Ama kablo sektörünün yarıya yakını TMSF
pörtföyündedir. TMSF bu varlıkları el konulan İktisat Bankası'ndan devraldı. Fon, kısa bir süre önce, çalıştırıp
borçlarını geri ödemesi için kablo şirketlerini bankanın eski sahibi Erol Aksoy'a iade etti. Ama Ulaştırma Bakanı
devreye girip kablo sektörünün tamamına el koyunca TMSF'nin 950 milyon dolarlık borcu tahsil etme şansı
kayboldu.
Daha doğrusu, durum değişmezse, kaybolmuş olacak.
Altyapı sorunları
var
TMSF'nin meydanı terk etmeye niyeti yok. Kablo şirketlerinin varlıklarına haciz koydu.
Türksat'ın
savı ise şudur: Türk Telekom'un özelleştirilmesinden sonra kablo şirketlerinin fonksiyonu bitti, mülkiyet bana
geçti.
İki hafta kadar önce Ulaştırma Bakanı Yıldırım başkanlığında, TMSF ve Türksat başkanının katıldığı bir
toplantı yapıldı. Ama uzlaşmaya varılmadı.
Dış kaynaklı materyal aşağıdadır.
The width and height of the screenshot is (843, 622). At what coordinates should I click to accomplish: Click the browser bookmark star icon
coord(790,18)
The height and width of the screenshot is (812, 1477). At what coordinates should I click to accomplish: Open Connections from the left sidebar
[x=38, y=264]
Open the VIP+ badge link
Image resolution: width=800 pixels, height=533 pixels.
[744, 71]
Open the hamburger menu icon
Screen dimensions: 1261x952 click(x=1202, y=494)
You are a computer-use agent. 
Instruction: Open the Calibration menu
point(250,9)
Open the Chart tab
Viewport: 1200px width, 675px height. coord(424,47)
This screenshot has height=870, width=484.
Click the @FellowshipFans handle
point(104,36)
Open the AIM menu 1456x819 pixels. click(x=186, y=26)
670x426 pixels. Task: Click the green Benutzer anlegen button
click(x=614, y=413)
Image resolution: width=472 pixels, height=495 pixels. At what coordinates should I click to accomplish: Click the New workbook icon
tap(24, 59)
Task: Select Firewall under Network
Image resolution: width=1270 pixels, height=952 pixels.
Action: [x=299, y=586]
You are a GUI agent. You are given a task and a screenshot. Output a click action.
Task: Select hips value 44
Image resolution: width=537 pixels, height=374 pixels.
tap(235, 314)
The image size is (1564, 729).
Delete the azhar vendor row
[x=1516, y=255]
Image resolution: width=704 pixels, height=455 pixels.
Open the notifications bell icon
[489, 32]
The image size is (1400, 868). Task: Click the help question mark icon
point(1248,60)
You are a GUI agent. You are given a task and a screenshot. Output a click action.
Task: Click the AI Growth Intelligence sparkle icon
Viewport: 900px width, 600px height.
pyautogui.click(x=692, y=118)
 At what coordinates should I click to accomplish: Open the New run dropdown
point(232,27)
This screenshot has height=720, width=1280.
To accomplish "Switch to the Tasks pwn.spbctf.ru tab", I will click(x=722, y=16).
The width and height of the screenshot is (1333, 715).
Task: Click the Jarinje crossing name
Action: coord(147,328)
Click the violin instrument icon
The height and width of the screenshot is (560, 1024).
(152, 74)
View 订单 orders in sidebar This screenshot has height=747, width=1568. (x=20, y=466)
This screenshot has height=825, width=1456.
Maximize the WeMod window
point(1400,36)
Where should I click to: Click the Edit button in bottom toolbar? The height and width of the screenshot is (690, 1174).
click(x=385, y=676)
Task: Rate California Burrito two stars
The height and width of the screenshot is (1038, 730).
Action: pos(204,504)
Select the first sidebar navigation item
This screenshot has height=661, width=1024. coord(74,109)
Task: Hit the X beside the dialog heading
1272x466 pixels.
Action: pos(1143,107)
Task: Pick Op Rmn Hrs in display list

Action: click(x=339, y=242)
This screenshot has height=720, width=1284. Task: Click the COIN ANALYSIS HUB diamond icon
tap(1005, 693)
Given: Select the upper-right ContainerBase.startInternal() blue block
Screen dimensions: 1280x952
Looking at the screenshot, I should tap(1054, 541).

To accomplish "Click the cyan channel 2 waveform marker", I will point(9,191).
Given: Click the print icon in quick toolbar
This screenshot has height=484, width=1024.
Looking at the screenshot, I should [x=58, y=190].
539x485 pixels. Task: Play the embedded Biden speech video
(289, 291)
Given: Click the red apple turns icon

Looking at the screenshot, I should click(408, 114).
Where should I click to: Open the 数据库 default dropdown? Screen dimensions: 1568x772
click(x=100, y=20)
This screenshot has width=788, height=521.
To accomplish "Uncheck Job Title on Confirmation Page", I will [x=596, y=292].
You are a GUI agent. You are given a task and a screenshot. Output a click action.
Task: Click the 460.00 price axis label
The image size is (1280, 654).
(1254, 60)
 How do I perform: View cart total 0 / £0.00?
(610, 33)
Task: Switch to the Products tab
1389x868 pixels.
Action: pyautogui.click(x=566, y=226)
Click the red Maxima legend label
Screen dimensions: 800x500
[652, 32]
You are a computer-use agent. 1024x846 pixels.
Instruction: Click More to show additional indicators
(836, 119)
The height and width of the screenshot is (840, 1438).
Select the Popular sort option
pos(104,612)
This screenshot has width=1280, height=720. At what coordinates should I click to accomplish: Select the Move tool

Dün konuştuğum bir TMSF yetkilisine göre: "Şu anda gürültü ortamı
var. Çözüme fırsat tanımak amacıyla temkinli hareket ediyoruz. Bakan'ın olayı bir an önce çözüme kavuşturmak için
inisiyatif kullanmasını bekliyoruz."
Anglosakson ülkelerinde milyar dolarlık bir iş olan kablo, Türk Telekom'un
kendine rakip yaratmak istememesi nedeniyle, Türkiye'de güdük kaldı.
Sektör Türksat bünyesinde
kamulaştırıldığında büyüme şansı küçük çünkü kamu sektöründen kaynaklanan altyapı sorunları var.
Yolun sonuna geldik
TMSF Ulaştırma Bakanlığı'na sektördeki tüm şirketlerin ortak olacağı
ulusal bir şirket kurulmasını önerdi. Türksat da şirkete ortak olacak ama yönetimi özel sektöre bırakacak. Zamanla,
pasta büyüyünce, şirket satılıp yeni bir şirket oluşturulacak.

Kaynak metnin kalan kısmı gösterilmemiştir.